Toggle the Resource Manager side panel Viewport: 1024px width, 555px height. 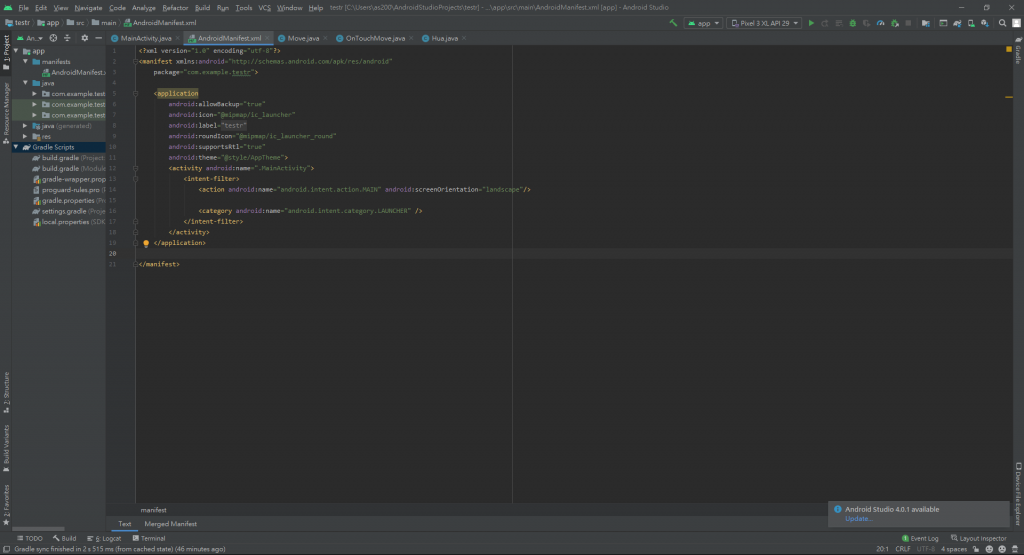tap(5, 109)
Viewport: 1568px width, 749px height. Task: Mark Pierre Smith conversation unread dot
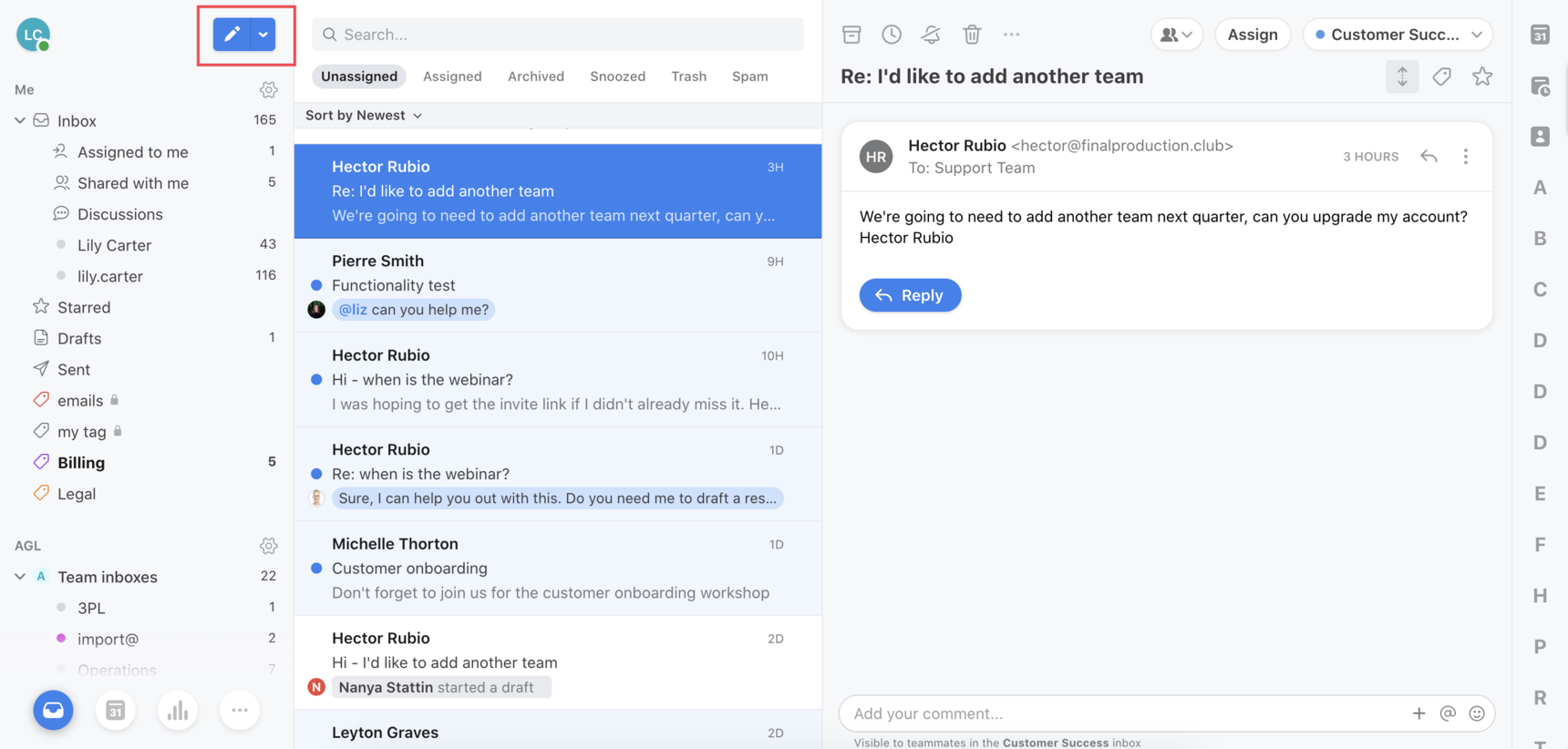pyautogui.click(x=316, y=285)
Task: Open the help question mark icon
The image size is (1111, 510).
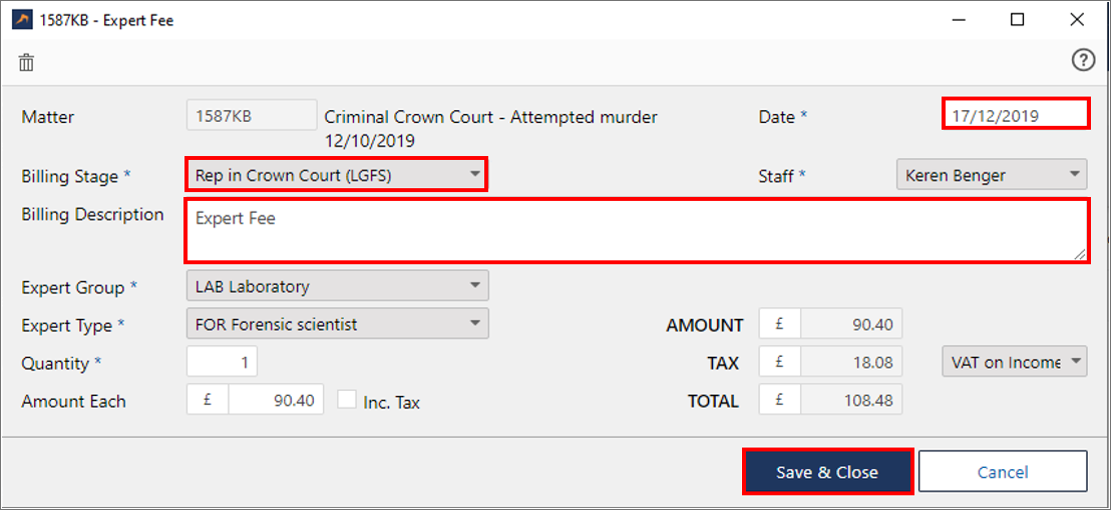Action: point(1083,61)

[Exercise goal]: Starting at the line with "Task: Open the help question mark icon", reproduce exactly each line through the end of the entries, including the first and the last, and skip the pictures.

[Task solution]:
Task: Open the help question mark icon
The image size is (1111, 510).
Action: point(1083,61)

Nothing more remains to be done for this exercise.